• [EXTRACTED TEXT]
^^^^^^^^^^^^^^^^

There's a part of me wondering whether it will be as much of 'feature' as Filevault which sounds great but is near enough unusable to all intents and purposes.

Superduper is still going to be useful for creating bootable backups, safety clones etc
 
I think they both have a place. As I understood the keynote, Apple's 'backup' or whatever sounds more like a changed-file cache, something like WinME and WinXP already has with System Restore, only deeper and easier to use. It is not a full backup in the sense of a SuperDuper! backup, and does not make for a bootable emergency disk. After all, System Restore hasn't done away with traditional backup for Windows, and this sounds very similar but better.
 
atszyman said:
This is great for stuff on your HD if you need a file you changed/deleted yesterday but everything is still stuck on a single HD so a HD failure is still catastrophic

Is there any reason to think that Time Machine wouldn't be able to make use of an external drive?

^^^^^^^^^^^^^^^^

• [INFORMATION SUPPLIED]
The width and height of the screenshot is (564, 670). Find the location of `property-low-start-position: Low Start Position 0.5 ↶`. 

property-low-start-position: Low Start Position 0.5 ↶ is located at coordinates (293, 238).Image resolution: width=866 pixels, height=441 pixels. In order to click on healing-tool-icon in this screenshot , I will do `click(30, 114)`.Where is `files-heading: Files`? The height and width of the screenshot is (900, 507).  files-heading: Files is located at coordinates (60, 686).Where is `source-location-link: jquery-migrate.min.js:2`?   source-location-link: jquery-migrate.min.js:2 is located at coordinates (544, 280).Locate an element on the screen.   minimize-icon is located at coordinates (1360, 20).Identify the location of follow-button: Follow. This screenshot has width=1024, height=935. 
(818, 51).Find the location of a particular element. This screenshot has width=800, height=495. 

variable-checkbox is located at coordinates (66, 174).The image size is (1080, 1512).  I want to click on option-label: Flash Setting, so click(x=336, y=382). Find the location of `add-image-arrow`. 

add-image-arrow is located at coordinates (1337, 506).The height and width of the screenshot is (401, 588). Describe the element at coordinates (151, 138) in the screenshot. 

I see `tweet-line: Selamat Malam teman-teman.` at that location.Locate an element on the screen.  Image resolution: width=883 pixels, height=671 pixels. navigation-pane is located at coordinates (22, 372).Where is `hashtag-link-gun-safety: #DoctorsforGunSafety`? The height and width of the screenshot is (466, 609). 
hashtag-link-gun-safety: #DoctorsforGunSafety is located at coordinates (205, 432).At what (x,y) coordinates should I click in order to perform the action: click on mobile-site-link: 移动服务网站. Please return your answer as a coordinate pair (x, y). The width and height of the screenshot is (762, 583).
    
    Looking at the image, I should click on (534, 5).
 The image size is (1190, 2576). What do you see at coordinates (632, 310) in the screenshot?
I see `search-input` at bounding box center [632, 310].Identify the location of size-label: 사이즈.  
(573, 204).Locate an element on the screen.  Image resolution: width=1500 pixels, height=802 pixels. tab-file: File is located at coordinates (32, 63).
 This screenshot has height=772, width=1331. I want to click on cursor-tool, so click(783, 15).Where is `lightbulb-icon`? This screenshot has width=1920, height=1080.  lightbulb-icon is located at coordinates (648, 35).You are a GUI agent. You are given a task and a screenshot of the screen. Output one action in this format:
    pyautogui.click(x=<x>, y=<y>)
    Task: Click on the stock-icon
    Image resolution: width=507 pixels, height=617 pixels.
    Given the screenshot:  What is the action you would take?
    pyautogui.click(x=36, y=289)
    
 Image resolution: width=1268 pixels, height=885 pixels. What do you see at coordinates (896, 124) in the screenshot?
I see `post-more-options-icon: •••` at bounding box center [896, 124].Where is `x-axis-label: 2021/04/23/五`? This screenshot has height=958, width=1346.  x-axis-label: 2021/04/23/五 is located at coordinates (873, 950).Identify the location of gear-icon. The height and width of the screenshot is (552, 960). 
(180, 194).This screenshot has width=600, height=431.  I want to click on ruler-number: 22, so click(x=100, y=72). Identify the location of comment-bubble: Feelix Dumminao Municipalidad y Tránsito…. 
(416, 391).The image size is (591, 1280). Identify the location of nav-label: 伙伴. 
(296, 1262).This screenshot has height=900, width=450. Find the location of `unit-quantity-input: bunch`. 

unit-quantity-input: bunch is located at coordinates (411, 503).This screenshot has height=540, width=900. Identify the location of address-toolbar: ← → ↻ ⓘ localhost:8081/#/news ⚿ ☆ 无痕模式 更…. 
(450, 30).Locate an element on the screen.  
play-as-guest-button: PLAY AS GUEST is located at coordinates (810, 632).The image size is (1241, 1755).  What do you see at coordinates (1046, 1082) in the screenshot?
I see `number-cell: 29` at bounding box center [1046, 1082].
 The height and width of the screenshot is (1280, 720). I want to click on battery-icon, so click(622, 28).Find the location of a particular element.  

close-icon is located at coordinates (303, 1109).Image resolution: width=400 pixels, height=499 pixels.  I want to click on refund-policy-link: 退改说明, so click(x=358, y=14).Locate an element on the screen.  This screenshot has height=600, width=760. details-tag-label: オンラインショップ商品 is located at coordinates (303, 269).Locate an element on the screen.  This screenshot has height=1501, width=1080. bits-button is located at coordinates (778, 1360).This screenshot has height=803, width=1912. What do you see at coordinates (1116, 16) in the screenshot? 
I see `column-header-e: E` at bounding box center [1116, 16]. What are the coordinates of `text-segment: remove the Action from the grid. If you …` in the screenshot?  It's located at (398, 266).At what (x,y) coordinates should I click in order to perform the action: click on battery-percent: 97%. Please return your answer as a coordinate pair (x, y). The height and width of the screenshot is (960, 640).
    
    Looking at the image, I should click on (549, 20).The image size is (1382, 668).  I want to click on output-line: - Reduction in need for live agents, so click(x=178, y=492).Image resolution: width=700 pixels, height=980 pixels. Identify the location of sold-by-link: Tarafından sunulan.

^^^^^^^^^^^^^^^^

• [WORK INSTRUCTIONS]
1. Do these statements agree with the Time Machine discussion? For each, answer yes or no and quote the deciding words. (a) SuperDuper will remain useful for making bootable backups. (b) Apple's new backup feature makes a bootable emergency disk. (c) On Windows, System Restore has replaced traditional backup.
2. Could you return the part of the Time Machine discussion from the words "Superduper is still" up to and including the words "an external drive?", copied exactly?

• [SOLUTION LIST]
1.
(a) Yes: "Superduper is still going to be useful for creating bootable backups, safety clones etc"
(b) No: "does not make for a bootable emergency disk"
(c) No: "System Restore hasn't done away with traditional backup for Windows"

2.
Superduper is still going to be useful for creating bootable backups, safety clones etc
 
I think they both have a place. As I understood the keynote, Apple's 'backup' or whatever sounds more like a changed-file cache, something like WinME and WinXP already has with System Restore, only deeper and easier to use. It is not a full backup in the sense of a SuperDuper! backup, and does not make for a bootable emergency disk. After all, System Restore hasn't done away with traditional backup for Windows, and this sounds very similar but better.
 
atszyman said:
This is great for stuff on your HD if you need a file you changed/deleted yesterday but everything is still stuck on a single HD so a HD failure is still catastrophic

Is there any reason to think that Time Machine wouldn't be able to make use of an external drive?